(Entries on finding words and elements)
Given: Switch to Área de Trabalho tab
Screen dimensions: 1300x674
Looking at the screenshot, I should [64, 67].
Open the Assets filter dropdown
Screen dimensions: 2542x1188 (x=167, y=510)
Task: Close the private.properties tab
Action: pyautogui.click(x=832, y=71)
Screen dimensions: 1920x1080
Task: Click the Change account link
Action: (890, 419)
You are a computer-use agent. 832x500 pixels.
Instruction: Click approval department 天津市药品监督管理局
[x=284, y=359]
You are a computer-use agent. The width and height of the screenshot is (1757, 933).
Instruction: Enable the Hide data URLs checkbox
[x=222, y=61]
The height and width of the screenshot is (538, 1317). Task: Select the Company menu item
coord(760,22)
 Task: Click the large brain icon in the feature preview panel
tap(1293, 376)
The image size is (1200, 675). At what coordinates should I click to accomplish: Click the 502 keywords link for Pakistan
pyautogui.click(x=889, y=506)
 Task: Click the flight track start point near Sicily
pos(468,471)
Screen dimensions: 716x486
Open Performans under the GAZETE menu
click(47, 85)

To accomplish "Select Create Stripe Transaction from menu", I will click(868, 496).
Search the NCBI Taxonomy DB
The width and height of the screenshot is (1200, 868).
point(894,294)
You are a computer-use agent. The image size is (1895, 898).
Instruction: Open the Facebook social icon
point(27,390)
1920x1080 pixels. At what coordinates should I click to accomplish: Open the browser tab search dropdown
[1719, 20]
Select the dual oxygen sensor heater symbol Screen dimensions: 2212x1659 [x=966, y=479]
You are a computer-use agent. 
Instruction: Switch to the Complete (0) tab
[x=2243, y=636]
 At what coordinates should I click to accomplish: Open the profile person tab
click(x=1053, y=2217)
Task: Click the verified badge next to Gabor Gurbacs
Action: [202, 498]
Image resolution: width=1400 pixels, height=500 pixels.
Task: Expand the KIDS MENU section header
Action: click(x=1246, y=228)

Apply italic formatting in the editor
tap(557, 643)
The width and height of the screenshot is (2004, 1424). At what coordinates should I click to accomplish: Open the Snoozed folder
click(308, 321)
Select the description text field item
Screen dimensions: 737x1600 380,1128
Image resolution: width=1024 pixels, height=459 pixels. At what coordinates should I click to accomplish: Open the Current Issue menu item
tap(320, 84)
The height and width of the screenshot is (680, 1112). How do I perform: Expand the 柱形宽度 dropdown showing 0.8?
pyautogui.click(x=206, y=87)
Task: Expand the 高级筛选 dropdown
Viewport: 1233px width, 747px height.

YOUR OBJECTIVE - Put every line of the entries above into a Markdown table with the columns Row and Line, numbering the rows and leaving out blank lines.

SOLUTION TO THE PROBLEM -
| Row | Line |
|---|---|
| 1 | Given: Switch to Área de Trabalho tab |
| 2 | Screen dimensions: 1300x674 |
| 3 | Looking at the screenshot, I should [64, 67]. |
| 4 | Open the Assets filter dropdown |
| 5 | Screen dimensions: 2542x1188 (x=167, y=510) |
| 6 | Task: Close the private.properties tab |
| 7 | Action: pyautogui.click(x=832, y=71) |
| 8 | Screen dimensions: 1920x1080 |
| 9 | Task: Click the Change account link |
| 10 | Action: (890, 419) |
| 11 | You are a computer-use agent. 832x500 pixels. |
| 12 | Instruction: Click approval department 天津市药品监督管理局 |
| 13 | [x=284, y=359] |
| 14 | You are a computer-use agent. The width and height of the screenshot is (1757, 933). |
| 15 | Instruction: Enable the Hide data URLs checkbox |
| 16 | [x=222, y=61] |
| 17 | The height and width of the screenshot is (538, 1317). Task: Select the Company menu item |
| 18 | coord(760,22) |
| 19 |  Task: Click the large brain icon in the feature preview panel |
| 20 | tap(1293, 376) |
| 21 | The image size is (1200, 675). At what coordinates should I click to accomplish: Click the 502 keywords link for Pakistan |
| 22 | pyautogui.click(x=889, y=506) |
| 23 |  Task: Click the flight track start point near Sicily |
| 24 | pos(468,471) |
| 25 | Screen dimensions: 716x486 |
| 26 | Open Performans under the GAZETE menu |
| 27 | click(47, 85) |
| 28 | To accomplish "Select Create Stripe Transaction from menu", I will click(868, 496). |
| 29 | Search the NCBI Taxonomy DB |
| 30 | The width and height of the screenshot is (1200, 868). |
| 31 | point(894,294) |
| 32 | You are a computer-use agent. The image size is (1895, 898). |
| 33 | Instruction: Open the Facebook social icon |
| 34 | point(27,390) |
| 35 | 1920x1080 pixels. At what coordinates should I click to accomplish: Open the browser tab search dropdown |
| 36 | [1719, 20] |
| 37 | Select the dual oxygen sensor heater symbol Screen dimensions: 2212x1659 [x=966, y=479] |
| 38 | You are a computer-use agent.  |
| 39 | Instruction: Switch to the Complete (0) tab |
| 40 | [x=2243, y=636] |
| 41 |  At what coordinates should I click to accomplish: Open the profile person tab |
| 42 | click(x=1053, y=2217) |
| 43 | Task: Click the verified badge next to Gabor Gurbacs |
| 44 | Action: [202, 498] |
| 45 | Image resolution: width=1400 pixels, height=500 pixels. |
| 46 | Task: Expand the KIDS MENU section header |
| 47 | Action: click(x=1246, y=228) |
| 48 | Apply italic formatting in the editor |
| 49 | tap(557, 643) |
| 50 | The width and height of the screenshot is (2004, 1424). At what coordinates should I click to accomplish: Open the Snoozed folder |
| 51 | click(308, 321) |
| 52 | Select the description text field item |
| 53 | Screen dimensions: 737x1600 380,1128 |
| 54 | Image resolution: width=1024 pixels, height=459 pixels. At what coordinates should I click to accomplish: Open the Current Issue menu item |
| 55 | tap(320, 84) |
| 56 | The height and width of the screenshot is (680, 1112). How do I perform: Expand the 柱形宽度 dropdown showing 0.8? |
| 57 | pyautogui.click(x=206, y=87) |
| 58 | Task: Expand the 高级筛选 dropdown |
| 59 | Viewport: 1233px width, 747px height. |